# Who knew black dogs could be so photogenic?!



## GatorDog (Aug 17, 2011)

Aura vom Feuergarten, 11 months old :wub: 

5/9/16 by Alexis Roy, on Flickr

5/9/16 by Alexis Roy, on Flickr

4/21/16 by Alexis Roy, on Flickr

5/8/16 by Alexis Roy, on Flickr

5/8/16 by Alexis Roy, on Flickr

5/8/16 by Alexis Roy, on Flickr


----------



## Mudypoz (Mar 3, 2016)

The second photo is unbelievable! What a gorgeous dog :wub:


----------



## GypsyGhost (Dec 29, 2014)

She's really the total package. Carm makes the prettiest babies!


----------



## Dunkirk (May 7, 2015)

What awesome photos, I had to go back and look again, 3 more times. Thanks for sharing


----------



## Susan_GSD_mom (Jan 7, 2014)

Beautiful--good camera, VERY nice dog! With my not-so-expensive digital camera I have not been able to get a decent photo of Jade, who is black, unless she is in direct sunlight. Forget trying inside the house, and in the snow it's hopeless!

Susan


----------



## Jenny720 (Nov 21, 2014)

Great photos!! Beautiful dogs!!! Yes photography a dark dog is a challenge - much sunlight is the key.


----------



## dogma13 (Mar 8, 2014)

Very nice pics!She is gorgeous!


----------



## Galathiel (Nov 30, 2012)

Nice!! And I know how hard it is to take pics of a black GSD *grumble*. I was so thrilled with Varik's 3 year b-day pics because you could finally see him!


----------



## Gwenhwyfair (Jul 27, 2010)

Nice! Boy you guys have her in great condition too!.


----------



## SuperG (May 11, 2013)

Great pics....dog looks fit.


SuperG


----------



## Rei (Oct 10, 2008)

Feminine, strong head, gorgeous structure, super muscles, and look at that bite. Literally the most perfect baby dog, 10/10.


----------



## NYCgsd (Apr 23, 2016)

GatorDog said:


> Aura vom Feuergarten, 11 months old :wub:
> 
> 5/9/16 by Alexis Roy, on Flickr
> 
> ...


Can you tell me what kind of harness you use? Been looking for something similar but its hard to get reviews on some of them.


----------



## GatorDog (Aug 17, 2011)

Thanks everyone! Black dog photography certain is a learning curve. 



NYCgsd said:


> Can you tell me what kind of harness you use? Been looking for something similar but its hard to get reviews on some of them.

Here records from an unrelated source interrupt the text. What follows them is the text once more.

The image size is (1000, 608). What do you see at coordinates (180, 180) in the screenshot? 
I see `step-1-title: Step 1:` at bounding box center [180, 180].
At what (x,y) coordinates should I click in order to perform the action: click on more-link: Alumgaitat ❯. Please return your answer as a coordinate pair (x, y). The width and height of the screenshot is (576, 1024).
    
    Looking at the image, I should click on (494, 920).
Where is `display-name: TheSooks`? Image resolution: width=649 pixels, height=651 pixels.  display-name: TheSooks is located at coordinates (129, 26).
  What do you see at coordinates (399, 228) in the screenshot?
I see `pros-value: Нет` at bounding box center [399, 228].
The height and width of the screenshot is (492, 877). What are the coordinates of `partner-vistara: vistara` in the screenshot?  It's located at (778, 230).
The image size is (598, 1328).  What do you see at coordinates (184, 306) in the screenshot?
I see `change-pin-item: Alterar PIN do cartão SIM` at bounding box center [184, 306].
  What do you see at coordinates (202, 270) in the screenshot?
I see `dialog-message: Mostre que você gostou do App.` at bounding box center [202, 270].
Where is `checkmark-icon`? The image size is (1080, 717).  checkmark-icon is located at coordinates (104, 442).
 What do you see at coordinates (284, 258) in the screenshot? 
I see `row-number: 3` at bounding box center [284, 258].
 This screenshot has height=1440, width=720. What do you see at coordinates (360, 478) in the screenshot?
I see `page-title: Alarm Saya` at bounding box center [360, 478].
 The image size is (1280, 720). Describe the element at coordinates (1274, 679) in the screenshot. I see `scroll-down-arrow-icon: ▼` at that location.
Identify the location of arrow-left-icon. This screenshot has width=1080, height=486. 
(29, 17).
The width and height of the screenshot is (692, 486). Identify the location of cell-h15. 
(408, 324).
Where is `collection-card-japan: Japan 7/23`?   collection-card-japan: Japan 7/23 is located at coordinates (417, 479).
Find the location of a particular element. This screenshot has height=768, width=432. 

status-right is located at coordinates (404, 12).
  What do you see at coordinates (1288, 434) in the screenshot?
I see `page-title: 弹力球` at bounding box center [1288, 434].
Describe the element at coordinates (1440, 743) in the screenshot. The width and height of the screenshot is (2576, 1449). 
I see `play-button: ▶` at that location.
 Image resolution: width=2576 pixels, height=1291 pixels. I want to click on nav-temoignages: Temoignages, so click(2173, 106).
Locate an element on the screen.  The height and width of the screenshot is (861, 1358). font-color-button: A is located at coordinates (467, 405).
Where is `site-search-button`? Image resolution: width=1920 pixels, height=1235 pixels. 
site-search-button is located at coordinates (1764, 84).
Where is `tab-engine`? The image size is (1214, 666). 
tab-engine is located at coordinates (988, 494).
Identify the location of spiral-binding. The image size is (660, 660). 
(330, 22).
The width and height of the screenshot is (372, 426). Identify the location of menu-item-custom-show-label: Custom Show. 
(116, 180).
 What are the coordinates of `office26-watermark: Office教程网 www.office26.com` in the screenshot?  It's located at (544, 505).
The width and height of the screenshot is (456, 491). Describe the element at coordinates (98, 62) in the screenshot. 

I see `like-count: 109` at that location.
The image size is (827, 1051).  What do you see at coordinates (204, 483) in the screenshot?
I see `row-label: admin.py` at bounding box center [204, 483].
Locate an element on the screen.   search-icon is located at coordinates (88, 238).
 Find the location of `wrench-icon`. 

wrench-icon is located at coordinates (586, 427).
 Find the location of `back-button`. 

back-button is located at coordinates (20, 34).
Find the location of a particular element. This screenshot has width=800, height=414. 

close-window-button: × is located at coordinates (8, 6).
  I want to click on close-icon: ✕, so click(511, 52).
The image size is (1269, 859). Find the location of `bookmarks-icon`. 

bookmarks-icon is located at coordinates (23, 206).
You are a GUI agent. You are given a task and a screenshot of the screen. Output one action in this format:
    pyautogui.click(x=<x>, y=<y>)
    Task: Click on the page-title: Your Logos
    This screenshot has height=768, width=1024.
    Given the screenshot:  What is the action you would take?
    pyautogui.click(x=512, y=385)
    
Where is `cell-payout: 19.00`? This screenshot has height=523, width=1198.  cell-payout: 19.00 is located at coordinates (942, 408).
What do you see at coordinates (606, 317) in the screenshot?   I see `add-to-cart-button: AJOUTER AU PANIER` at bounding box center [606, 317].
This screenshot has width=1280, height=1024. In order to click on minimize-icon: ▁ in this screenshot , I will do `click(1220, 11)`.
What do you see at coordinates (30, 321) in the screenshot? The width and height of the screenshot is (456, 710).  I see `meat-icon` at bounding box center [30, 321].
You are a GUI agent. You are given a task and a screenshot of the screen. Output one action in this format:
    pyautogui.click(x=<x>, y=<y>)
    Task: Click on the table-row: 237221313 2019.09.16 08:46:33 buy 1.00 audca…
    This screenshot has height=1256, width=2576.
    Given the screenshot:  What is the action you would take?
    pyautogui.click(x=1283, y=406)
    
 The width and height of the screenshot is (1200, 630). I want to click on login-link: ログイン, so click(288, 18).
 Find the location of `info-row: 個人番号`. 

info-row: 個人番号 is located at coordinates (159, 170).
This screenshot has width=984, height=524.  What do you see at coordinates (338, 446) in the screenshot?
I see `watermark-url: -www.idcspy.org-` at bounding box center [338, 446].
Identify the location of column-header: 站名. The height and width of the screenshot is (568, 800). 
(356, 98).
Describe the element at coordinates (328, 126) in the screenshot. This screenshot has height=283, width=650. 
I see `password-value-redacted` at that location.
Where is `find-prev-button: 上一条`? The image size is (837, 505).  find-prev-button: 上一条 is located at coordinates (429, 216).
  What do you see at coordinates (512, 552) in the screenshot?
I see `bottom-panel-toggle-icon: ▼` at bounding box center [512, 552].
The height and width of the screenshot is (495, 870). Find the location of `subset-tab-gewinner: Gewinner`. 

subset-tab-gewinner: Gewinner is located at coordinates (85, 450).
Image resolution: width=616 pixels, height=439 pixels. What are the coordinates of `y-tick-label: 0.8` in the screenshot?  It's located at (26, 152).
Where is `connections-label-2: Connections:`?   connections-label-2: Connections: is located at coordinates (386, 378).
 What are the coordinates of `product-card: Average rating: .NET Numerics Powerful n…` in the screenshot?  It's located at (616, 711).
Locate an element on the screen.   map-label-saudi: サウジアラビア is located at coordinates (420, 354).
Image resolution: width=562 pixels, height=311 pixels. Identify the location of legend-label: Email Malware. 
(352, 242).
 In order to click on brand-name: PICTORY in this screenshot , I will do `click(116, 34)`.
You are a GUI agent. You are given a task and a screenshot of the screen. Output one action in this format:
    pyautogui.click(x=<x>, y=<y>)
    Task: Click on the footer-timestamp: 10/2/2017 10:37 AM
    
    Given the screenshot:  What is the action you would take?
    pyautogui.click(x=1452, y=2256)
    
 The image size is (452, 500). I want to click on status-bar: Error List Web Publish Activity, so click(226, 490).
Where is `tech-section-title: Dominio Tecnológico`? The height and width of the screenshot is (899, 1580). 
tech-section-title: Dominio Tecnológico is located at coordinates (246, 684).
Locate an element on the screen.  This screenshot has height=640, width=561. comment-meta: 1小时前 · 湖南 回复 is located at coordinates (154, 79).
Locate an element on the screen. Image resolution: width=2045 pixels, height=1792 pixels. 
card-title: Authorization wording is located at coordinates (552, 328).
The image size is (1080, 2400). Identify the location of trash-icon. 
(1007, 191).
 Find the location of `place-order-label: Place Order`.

I believe this is the harness that we use for protection.

http://www.activedogs.com/product/678/padded-leather-harness/


----------



## NYCgsd (Apr 23, 2016)

GatorDog said:


> Thanks everyone! Black dog photography certain is a learning curve.
> 
> 
> 
> ...


Great thanks alot, I saw the same one for much more $$.


----------



## Lynn_P (Mar 17, 2004)

Awesome....


----------



## Daisy&Lucky's Mom (Apr 24, 2011)

Aura is gorgeous. Love all your pictures but especially #3 she looks so sleek and happy heeling there.


----------



## Black Kali (Aug 31, 2013)

Beautiful!!! She is so good looking :wub: And your photos are great  black dogs are real challenge in photography.


----------



## RZZNSTR (Jan 24, 2015)

Love dem black dawgs!


----------



## Besketball (Apr 27, 2016)

She's beautiful


----------